2019 season final standings:

| # | Team | Played | Win | Draw | Lose | Goals+ | Goals- | G.diff | Points |
|---|---|---|---|---|---|---|---|---|---|
| 1. | Kražantė B | 18 | 13 | 3 | 2 | 53 | 24 | +29 | 42* |
| 2. | Akmenės Cementas B-Juventa-99 | 18 | 13 | 3 | 2 | 61 | 19 | +42 | 42 |
| 3. | SK Saulininkas Šiauliai | 18 | 12 | 4 | 2 | 60 | 26 | +34 | 40 |
| 4. | FK Venta Kuršėnai | 18 | 10 | 3 | 5 | 35 | 21 | +14 | 33 |
| 5. | Adiada Šiauliai | 18 | 7 | 4 | 7 | 34 | 35 | -1 | 25 |
| 6. | FK Fanai Šiauliai | 18 | 8 | 0 | 10 | 38 | 40 | -2 | 24 |
| 7. | FK Akmenė-SC | 18 | 7 | 2 | 9 | 34 | 35 | -1 | 23 |
| 8. | Ginkūnų Šauliai-Dakaras | 18 | 7 | 1 | 10 | 38 | 53 | -15 | 22 |
| 9. | FK Kruoja-Kupsc | 18 | 1 | 2 | 15 | 17 | 65 | -48 | 5 |
| 10. | FK Savanoris Šiauliai | 18 | 0 | 2 | 16 | 11 | 63 | -52 | 2 |

===Alytus County===
A bare minimum of 4 teams participated in 2019 season, allowing to extend Alytus County III league competition run for 10 years without a break.

2019 season final standings:

| # | Team | Played | Win | Draw | Lose | Goals+ | Goals- | G.diff | Points |
|---|---|---|---|---|---|---|---|---|---|
| 1 | Prienai-Birštonas | 6 | 3 | 2 | 1 | 20 | 9 | +11 | 11 |
| 2 | FK Simnas | 6 | 3 | 1 | 2 | 7 | 14 | -7 | 10 |
| 3 | FK Mairas Alytus | 6 | 2 | 1 | 3 | 13 | 10 | +3 | 7 |
| 4 | FK Dainava Veisiejai | 6 | 0 | 4 | 2 | 5 | 12 | -7 | 4 |

===Marijampolė County===
Due to low participant numbers in 2019 it was decided to run a combined league with Kaunas County.

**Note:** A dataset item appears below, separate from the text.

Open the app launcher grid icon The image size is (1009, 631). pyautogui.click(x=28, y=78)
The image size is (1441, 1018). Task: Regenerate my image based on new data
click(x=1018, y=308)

The county ran III league competitions regularly with an exception of 2017. See Kaunas County

=== Panevėžys County ===
For the second year in a row there were not sufficient team numbers to run a league in 2019. The county ran III league competitions regularly until then.

=== Utena County ===
For the second year in a row there were not sufficient team numbers to run a league in 2019. The county ran III league competitions only twice in the last 6 years.

=== Tauragė County ===
The last III lyga competition ran in Tauragė County was 2006.

=== Telšiai County ===
Telšiai County, the country's smallest, has never run III league competition.